* Start Stored records *

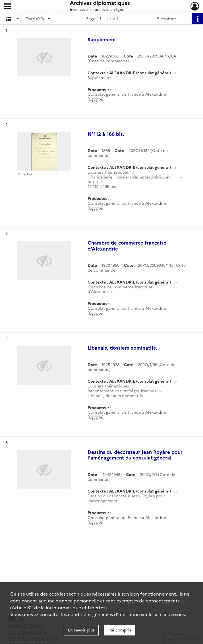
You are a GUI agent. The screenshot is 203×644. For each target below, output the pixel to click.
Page (91, 19)
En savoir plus (81, 630)
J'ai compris (120, 630)
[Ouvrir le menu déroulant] (8, 7)
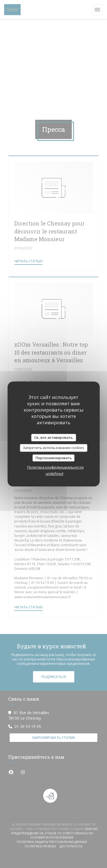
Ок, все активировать (54, 437)
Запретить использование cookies (54, 447)
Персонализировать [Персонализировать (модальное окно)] (54, 458)
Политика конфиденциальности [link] (56, 467)
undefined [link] (55, 473)
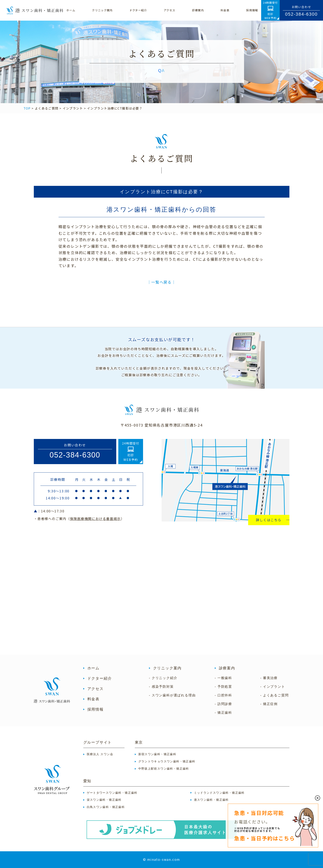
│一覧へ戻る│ (161, 282)
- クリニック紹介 (163, 678)
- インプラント (272, 686)
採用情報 (95, 709)
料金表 (93, 699)
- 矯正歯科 (224, 713)
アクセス (95, 689)
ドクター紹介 (99, 678)
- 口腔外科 (224, 695)
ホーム (93, 668)
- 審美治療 (269, 678)
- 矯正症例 (269, 704)
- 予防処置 (224, 686)
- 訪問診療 (224, 704)
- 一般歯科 (224, 678)
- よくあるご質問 (274, 695)
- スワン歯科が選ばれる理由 (172, 695)
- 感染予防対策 (161, 686)
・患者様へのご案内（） (79, 519)
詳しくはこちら (268, 520)
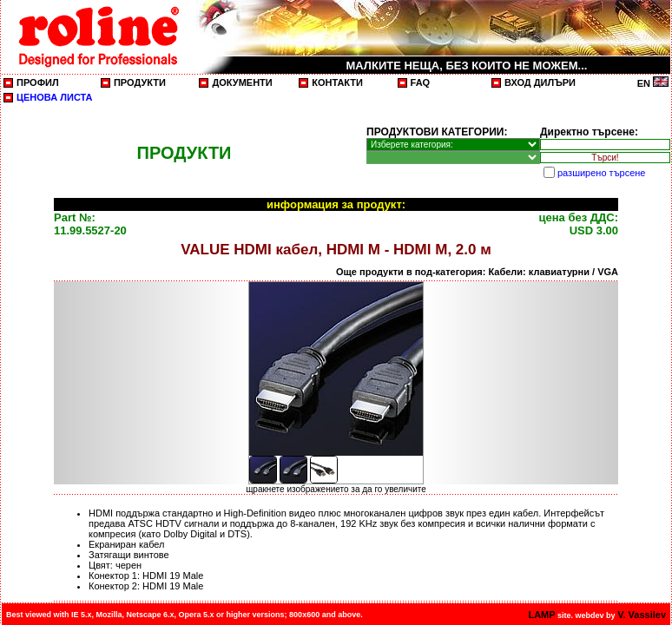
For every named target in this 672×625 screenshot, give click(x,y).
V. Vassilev (642, 615)
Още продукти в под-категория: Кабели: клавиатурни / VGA (477, 272)
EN (653, 83)
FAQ (420, 82)
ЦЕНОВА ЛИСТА (55, 97)
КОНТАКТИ (337, 82)
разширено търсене (601, 173)
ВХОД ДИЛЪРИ (540, 82)
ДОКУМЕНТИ (241, 82)
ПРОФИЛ (37, 82)
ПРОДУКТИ (140, 82)
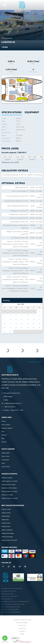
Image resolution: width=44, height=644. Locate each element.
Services (4, 435)
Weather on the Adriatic (9, 488)
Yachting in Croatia (22, 11)
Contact (4, 442)
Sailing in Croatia (7, 478)
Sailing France (6, 526)
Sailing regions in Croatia (9, 481)
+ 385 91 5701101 (9, 407)
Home (3, 421)
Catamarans (5, 460)
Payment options (7, 428)
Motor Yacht (5, 456)
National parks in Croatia (9, 491)
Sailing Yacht (6, 453)
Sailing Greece (6, 513)
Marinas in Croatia (7, 495)
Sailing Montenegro (8, 533)
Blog (3, 438)
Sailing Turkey (6, 523)
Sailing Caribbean (7, 530)
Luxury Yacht (6, 466)
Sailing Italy (5, 520)
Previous (4, 90)
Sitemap (22, 634)
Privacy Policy (22, 628)
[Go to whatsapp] (5, 638)
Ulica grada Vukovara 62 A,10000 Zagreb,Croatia (12, 396)
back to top (36, 362)
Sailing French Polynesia (9, 540)
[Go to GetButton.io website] (5, 642)
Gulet (3, 463)
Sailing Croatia (6, 509)
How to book (6, 425)
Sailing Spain (6, 516)
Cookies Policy (22, 626)
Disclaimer (22, 631)
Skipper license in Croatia (9, 498)
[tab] (32, 112)
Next (40, 90)
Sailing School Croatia (8, 484)
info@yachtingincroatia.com (13, 403)
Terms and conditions (22, 622)
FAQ (3, 432)
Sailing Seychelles (7, 537)
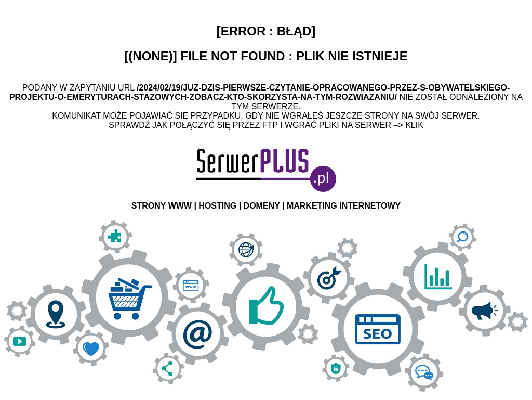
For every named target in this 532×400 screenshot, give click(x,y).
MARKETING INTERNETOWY (343, 205)
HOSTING (217, 205)
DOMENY (262, 205)
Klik (414, 125)
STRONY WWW (162, 205)
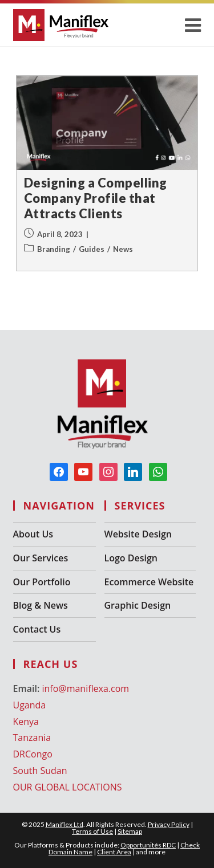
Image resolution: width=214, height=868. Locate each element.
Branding (54, 249)
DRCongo (33, 754)
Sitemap (130, 831)
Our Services (41, 558)
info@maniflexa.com (85, 688)
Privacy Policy (168, 824)
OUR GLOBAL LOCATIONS (67, 787)
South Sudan (40, 771)
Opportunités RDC (148, 845)
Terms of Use (92, 831)
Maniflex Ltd (64, 824)
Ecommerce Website (149, 582)
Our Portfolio (42, 582)
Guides (91, 249)
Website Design (138, 534)
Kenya (26, 722)
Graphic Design (138, 605)
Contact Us (37, 629)
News (123, 249)
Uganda (30, 705)
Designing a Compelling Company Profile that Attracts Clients (95, 198)
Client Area (114, 851)
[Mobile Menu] (193, 25)
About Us (33, 534)
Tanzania (32, 737)
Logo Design (131, 558)
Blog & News (41, 605)
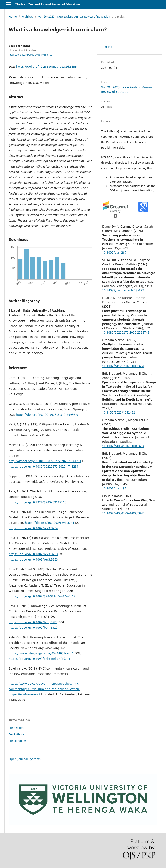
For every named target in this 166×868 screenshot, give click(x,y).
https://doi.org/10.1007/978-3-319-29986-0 (47, 414)
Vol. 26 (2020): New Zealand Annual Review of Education (74, 17)
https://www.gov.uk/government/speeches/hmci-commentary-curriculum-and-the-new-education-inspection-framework (44, 689)
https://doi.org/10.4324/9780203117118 (37, 502)
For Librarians (18, 741)
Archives (27, 17)
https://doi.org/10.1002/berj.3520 (33, 622)
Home (12, 17)
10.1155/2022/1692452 (119, 412)
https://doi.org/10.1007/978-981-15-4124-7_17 (42, 596)
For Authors (16, 734)
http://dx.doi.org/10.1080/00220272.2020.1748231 (45, 461)
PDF (110, 47)
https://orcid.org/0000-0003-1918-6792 (30, 55)
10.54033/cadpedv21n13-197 (123, 290)
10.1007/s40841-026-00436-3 (123, 446)
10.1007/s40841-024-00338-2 (123, 513)
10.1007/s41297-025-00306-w (123, 366)
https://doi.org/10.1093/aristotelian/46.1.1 (39, 659)
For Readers (16, 727)
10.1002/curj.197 (114, 488)
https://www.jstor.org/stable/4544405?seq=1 (41, 653)
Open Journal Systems (25, 759)
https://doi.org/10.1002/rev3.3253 (33, 554)
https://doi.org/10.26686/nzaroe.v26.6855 (46, 66)
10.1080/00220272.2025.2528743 (126, 332)
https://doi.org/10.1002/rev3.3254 (49, 523)
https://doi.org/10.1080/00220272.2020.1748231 (43, 466)
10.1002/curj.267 (114, 252)
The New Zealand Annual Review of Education (47, 4)
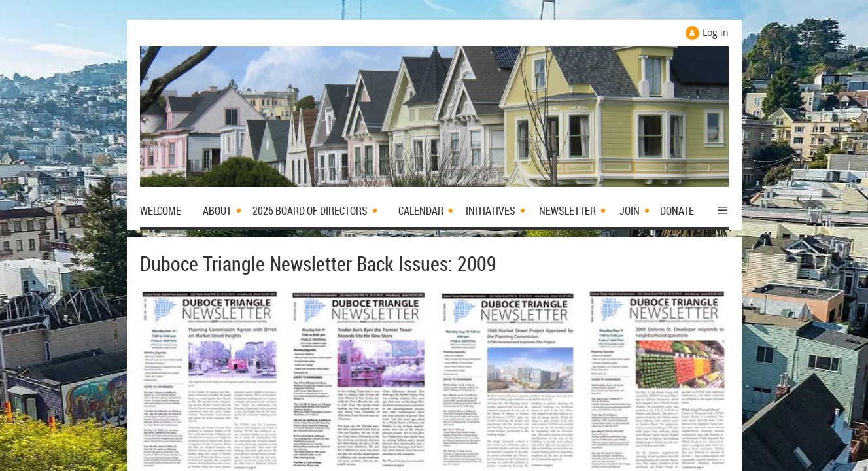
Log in (716, 32)
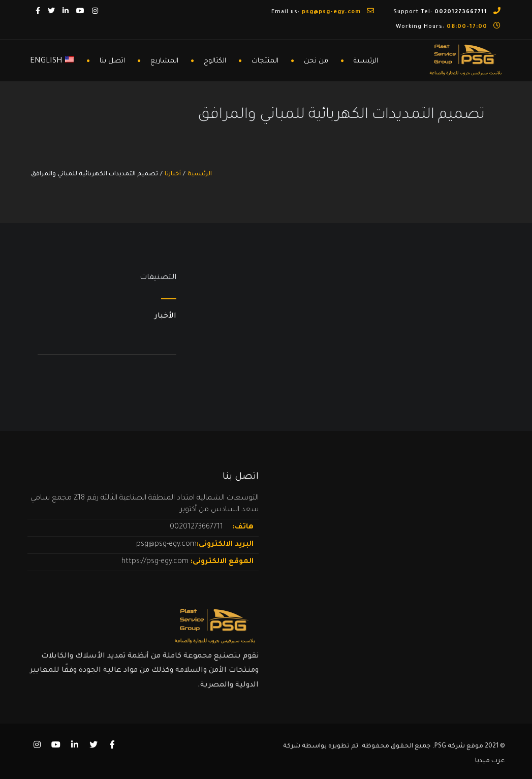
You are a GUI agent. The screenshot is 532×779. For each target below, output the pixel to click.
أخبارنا (173, 174)
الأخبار (165, 317)
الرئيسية (366, 61)
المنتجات (265, 61)
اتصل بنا (112, 61)
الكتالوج (215, 61)
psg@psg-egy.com (166, 545)
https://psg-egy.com (156, 562)
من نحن (316, 61)
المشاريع (164, 61)
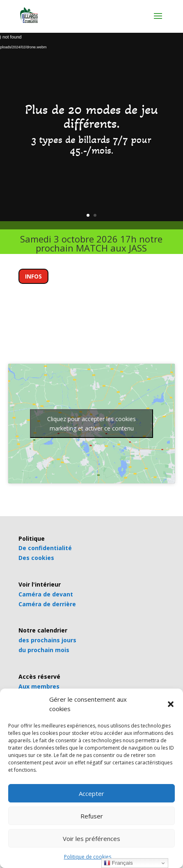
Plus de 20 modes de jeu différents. (92, 116)
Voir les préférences (92, 839)
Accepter (92, 793)
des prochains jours (47, 640)
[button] (171, 704)
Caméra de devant (46, 594)
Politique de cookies (87, 857)
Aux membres (39, 686)
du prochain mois (44, 650)
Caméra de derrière (47, 604)
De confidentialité (45, 548)
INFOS (33, 276)
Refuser (92, 816)
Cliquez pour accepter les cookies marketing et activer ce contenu (92, 424)
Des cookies (36, 558)
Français (118, 863)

* End Stored records *

Rescale the part that opens with the line containing "Персонализировать [Персонализировать (модальное" and closes with the line containing "ПРОДУКТИ (140, 82)" by rewriting every line in it, multiplying each click coordinate by 2.25 and rounding to whole numbers, with halves rounded up. Leave all other text unchanged and omit the picture markers.

Result of the task =
Персонализировать [Персонализировать (модальное окно)] (122, 1031)
Политика конфиденциальности [link] (126, 1051)
undefined [link] (124, 1064)
│一覧へ戻る│ (362, 635)
- クリニック紹介 (367, 1526)
- インプラント (612, 1544)
採用情報 (214, 1595)
料金表 (209, 1573)
- 矯正歯科 (504, 1604)
アクセス (214, 1550)
ドクター紹介 (223, 1526)
- 口腔外科 (504, 1564)
ホーム (209, 1503)
- 審美治療 (605, 1526)
- 矯正症例 (605, 1584)
- 予防処置 (504, 1544)
- 訪問診療 (504, 1584)
- 一般歯科 (504, 1526)
- よくあるご質問 (617, 1564)
- スワン歯科が選ばれる理由 (387, 1564)
- 感染予防対策 (362, 1544)
・患者様へのご案内（） (178, 1168)
詳しくはこちら (603, 1170)
For every named target in this 672×625 screenshot, give click(x,y).
V. Vassilev (1445, 1384)
Още продукти в под-категория: Кабели: клавиатурни / VGA (1073, 612)
EN (1469, 187)
FAQ (945, 185)
ЦЕНОВА ЛИСТА (124, 218)
КОНТАКТИ (758, 185)
разширено търсене (1352, 389)
ВХОД ДИЛЪРИ (1215, 185)
ДОКУМЕНТИ (542, 185)
ПРОФИЛ (83, 185)
ПРОДУКТИ (315, 185)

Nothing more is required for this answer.